Our research involves combining the tools and methods of physics and molecular biochemistry to investigate the response of single biological macromolecules to mechanical forces. In particular, we are interested in using force to probe the nanomechanics of structure formation and dissolution. "Folding," the formation of complex three-dimensional structures from linear biomolecular chains like nucleic acids and proteins, is one of the most important examples of self-assembly that we know of: biological molecules must fold into the correct shape in order to function correctly.
Single-molecule measurements of unfolding and refolding under mechanical tension can offer important new insights into folding because they allow us to follow the progress of the folding reaction in individual molecules, with high spatial and temporal resolution. By measuring the extension of a molecule as a function of time at various forces, individual folding and unfolding events can be observed, the free energy and rates can be determined directly, intermediate states along the folding pathway can be observed, and the shape of the energy landscape governing the folding transition can even be deduced.
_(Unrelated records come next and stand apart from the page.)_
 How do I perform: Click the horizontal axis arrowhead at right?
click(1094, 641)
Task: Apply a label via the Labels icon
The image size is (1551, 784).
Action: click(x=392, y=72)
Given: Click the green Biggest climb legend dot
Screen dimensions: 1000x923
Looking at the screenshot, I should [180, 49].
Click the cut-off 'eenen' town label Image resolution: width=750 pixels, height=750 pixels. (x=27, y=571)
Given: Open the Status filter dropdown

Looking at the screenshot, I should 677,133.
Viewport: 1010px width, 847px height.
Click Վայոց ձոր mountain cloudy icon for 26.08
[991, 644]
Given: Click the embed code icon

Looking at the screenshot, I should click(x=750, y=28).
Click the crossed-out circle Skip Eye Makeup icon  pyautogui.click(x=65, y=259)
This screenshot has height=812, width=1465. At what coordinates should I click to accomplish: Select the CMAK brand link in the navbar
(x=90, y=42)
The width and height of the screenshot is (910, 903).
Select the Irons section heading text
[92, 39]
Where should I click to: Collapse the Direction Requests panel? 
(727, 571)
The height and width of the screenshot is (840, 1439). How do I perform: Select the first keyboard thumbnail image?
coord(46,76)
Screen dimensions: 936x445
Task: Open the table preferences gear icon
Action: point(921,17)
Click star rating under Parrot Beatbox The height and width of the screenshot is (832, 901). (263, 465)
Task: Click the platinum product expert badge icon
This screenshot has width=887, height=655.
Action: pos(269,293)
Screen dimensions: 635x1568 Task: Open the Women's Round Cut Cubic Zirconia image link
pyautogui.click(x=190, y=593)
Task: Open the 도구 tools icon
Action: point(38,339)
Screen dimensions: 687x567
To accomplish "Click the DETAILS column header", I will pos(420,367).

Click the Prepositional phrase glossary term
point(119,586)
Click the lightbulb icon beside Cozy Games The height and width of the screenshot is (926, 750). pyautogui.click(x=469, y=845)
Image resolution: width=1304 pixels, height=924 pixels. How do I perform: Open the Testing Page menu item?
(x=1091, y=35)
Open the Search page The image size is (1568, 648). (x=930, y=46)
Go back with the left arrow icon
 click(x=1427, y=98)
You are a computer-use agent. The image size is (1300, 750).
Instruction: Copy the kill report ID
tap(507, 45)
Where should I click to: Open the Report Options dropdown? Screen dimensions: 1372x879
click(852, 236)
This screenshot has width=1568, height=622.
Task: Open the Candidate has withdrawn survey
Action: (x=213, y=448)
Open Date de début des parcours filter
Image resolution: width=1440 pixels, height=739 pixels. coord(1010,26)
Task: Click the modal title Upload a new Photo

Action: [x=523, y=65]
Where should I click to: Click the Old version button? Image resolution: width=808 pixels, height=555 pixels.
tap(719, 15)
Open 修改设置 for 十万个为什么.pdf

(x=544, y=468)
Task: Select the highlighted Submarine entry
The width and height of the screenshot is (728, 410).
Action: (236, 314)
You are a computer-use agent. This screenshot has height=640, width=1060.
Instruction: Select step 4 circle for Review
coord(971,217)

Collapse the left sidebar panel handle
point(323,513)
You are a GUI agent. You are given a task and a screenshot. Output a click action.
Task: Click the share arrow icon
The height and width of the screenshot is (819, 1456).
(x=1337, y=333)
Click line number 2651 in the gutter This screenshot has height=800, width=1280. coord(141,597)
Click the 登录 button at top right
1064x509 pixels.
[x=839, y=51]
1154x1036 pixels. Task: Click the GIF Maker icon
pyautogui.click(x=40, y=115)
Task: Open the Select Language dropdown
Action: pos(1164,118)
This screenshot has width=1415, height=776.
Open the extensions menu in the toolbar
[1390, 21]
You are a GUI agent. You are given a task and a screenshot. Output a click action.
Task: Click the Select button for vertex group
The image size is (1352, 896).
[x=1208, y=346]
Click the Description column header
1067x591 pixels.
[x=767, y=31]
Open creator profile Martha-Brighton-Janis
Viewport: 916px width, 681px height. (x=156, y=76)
The main tool we use in this work is the optical trap, consisting of a tightly focused, intense laser beam which can hold on to micron-sized plastic beads in solution. An optical trap acts like a spring made out of light, allowing force to be applied to a molecule tethered to a bead by deflecting the bead from the center of the trap. The motion of the molecule is detected by collecting light scattered off the bead. State-of-the-art optical traps can detect motions of as little as 0.1 nm (the radius of a hydrogen atom!), providing an exceptionally precise tool for measuring folding trajectories. We are currently using optical traps to study the folding of simple nucleic acids and proteins, investingating the effects on the folding of changes in the molecular sequence and environmental conditions (buffer salt, pH, ...).